INFORMATION >>
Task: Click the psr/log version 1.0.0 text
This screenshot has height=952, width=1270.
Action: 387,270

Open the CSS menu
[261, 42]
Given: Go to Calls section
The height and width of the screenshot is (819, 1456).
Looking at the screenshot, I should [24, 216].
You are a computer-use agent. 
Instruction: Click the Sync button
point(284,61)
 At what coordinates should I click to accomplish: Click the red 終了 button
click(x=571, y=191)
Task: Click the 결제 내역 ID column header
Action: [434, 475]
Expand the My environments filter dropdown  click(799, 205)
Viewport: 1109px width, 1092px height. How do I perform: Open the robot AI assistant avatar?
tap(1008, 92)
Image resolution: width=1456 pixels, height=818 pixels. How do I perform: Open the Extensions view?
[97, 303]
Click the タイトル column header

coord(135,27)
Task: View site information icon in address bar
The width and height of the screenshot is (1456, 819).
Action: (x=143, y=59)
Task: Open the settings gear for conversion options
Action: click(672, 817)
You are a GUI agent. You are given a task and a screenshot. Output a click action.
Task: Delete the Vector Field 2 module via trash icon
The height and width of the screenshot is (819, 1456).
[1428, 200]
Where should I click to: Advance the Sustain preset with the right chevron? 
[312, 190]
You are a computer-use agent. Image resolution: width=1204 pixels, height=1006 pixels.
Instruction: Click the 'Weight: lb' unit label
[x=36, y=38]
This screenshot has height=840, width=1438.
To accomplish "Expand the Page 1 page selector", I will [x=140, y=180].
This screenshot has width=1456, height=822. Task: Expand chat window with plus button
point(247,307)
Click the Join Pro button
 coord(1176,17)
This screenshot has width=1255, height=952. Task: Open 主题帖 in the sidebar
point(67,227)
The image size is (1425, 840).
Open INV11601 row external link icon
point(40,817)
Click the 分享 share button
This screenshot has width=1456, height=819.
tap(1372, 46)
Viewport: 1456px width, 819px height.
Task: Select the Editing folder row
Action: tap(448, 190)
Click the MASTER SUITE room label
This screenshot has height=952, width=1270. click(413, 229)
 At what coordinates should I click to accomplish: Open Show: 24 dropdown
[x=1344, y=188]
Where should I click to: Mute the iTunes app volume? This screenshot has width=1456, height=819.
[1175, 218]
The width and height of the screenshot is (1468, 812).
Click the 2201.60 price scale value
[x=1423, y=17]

TO DO >> Write out exactly the lines that begin at the one containing "Click the 分享 share button" and continue through the last line of the data, and only those.

OUTPUT OF THE TASK >>
Click the 分享 share button
This screenshot has width=1456, height=819.
tap(1372, 46)
Viewport: 1456px width, 819px height.
Task: Select the Editing folder row
Action: tap(448, 190)
Click the MASTER SUITE room label
This screenshot has height=952, width=1270. click(413, 229)
 At what coordinates should I click to accomplish: Open Show: 24 dropdown
[x=1344, y=188]
Where should I click to: Mute the iTunes app volume? This screenshot has width=1456, height=819.
[1175, 218]
The width and height of the screenshot is (1468, 812).
Click the 2201.60 price scale value
[x=1423, y=17]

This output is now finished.